──────── Data for analysis

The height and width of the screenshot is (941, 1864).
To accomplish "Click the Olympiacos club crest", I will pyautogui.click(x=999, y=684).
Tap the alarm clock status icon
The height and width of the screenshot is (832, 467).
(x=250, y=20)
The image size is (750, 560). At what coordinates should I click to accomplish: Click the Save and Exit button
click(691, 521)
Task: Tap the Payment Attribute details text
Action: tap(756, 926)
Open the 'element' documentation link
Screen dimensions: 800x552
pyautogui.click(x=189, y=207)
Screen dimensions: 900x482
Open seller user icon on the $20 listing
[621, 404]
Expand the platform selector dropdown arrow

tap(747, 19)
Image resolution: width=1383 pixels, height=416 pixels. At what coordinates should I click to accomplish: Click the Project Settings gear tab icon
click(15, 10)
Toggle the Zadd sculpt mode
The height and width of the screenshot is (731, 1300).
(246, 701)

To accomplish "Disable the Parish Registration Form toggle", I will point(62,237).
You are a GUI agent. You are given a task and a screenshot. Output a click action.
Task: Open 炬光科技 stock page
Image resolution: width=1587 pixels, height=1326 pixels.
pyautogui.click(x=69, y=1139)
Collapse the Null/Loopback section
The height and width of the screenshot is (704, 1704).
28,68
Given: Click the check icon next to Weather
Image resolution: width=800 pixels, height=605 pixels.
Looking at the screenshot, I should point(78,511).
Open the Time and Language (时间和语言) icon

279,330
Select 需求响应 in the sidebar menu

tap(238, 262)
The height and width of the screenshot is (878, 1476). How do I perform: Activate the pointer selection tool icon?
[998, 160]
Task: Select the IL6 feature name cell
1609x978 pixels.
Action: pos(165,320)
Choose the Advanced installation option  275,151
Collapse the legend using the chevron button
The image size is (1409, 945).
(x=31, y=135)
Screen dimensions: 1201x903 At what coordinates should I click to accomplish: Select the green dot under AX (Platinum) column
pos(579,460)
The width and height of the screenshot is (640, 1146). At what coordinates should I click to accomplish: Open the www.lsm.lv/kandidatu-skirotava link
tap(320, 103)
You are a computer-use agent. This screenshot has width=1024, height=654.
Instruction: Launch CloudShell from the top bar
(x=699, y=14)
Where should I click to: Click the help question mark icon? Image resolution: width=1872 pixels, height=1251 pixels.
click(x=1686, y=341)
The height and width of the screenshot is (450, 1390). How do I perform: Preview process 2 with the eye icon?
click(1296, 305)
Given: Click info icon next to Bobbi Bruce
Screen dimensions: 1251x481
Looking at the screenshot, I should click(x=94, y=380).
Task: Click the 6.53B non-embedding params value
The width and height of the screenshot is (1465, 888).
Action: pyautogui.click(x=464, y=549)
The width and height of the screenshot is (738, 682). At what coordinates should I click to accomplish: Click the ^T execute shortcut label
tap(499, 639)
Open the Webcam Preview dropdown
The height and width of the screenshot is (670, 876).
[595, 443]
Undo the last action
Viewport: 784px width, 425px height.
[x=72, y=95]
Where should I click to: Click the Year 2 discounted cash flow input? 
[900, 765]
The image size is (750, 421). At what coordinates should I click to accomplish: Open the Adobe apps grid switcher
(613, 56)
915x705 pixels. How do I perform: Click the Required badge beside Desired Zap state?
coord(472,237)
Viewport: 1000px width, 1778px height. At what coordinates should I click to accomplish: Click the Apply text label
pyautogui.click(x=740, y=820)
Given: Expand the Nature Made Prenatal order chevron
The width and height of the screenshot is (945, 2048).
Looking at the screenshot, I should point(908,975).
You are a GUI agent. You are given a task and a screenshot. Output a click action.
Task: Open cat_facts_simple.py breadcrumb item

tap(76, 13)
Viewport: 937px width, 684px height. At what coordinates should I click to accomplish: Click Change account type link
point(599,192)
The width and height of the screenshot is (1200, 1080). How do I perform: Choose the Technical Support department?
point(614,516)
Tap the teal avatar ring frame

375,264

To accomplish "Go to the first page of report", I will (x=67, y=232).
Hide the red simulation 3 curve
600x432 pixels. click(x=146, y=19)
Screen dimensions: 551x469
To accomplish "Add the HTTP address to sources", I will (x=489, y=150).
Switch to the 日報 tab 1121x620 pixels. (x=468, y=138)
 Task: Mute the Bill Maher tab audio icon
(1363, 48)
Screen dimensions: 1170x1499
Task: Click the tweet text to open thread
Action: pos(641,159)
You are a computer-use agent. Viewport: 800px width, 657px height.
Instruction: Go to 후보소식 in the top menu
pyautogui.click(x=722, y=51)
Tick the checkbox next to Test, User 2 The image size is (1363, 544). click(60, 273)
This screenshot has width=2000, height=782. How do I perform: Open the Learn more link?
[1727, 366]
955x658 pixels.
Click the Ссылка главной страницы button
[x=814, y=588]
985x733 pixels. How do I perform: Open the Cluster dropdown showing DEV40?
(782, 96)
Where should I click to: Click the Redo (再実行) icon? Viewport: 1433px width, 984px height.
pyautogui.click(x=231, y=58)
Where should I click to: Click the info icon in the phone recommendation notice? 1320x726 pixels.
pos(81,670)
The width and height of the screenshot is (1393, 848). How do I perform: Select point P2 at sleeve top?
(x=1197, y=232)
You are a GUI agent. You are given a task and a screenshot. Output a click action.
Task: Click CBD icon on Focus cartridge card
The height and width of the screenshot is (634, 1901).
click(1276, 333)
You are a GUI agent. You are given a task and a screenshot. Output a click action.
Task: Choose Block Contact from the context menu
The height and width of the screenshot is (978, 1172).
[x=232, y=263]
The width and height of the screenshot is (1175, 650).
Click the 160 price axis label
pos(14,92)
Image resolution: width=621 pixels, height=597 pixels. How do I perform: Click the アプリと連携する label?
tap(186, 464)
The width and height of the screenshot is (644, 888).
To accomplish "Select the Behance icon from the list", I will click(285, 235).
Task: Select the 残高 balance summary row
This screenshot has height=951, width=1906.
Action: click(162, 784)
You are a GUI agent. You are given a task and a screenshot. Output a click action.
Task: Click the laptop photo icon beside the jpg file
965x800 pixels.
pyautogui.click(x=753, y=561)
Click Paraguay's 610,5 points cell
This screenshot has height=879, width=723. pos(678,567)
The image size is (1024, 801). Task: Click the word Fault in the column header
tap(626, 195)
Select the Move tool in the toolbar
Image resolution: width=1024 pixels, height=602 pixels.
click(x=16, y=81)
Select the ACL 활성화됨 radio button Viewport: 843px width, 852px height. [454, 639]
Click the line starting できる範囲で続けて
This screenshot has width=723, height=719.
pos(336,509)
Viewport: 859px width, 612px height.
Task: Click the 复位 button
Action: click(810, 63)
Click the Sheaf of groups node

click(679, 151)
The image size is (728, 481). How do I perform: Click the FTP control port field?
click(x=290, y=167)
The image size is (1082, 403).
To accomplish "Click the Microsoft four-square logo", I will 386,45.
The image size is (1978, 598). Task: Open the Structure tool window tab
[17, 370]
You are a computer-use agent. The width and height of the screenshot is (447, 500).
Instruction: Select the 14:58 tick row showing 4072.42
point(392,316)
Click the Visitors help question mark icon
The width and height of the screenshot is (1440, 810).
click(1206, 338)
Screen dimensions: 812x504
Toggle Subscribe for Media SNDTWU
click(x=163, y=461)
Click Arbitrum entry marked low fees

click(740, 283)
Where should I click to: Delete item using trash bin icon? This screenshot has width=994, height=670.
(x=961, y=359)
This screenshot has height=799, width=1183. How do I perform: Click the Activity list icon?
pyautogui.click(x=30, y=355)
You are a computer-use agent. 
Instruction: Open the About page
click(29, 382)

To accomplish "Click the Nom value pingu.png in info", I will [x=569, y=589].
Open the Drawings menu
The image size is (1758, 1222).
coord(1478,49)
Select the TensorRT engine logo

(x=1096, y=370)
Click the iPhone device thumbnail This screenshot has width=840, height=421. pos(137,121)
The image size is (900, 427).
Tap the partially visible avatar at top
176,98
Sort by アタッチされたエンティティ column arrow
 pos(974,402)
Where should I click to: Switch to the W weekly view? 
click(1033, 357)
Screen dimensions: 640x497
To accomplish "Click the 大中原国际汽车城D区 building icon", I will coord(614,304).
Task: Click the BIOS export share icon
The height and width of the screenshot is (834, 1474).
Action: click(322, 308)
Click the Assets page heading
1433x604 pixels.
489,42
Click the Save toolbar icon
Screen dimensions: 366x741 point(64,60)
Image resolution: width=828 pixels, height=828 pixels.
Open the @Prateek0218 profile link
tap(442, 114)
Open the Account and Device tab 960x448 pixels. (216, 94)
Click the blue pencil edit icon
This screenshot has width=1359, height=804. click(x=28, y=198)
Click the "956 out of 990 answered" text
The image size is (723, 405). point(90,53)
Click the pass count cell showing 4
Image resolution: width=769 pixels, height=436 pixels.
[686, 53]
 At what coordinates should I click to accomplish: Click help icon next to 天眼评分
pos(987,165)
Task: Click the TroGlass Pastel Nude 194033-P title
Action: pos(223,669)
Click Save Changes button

────────────────

What to produce: Which lines of the data include the string "value"? Copy each of them.

Response to this task:
Task: Click the 6.53B non-embedding params value
To accomplish "Click the Nom value pingu.png in info", I will [x=569, y=589].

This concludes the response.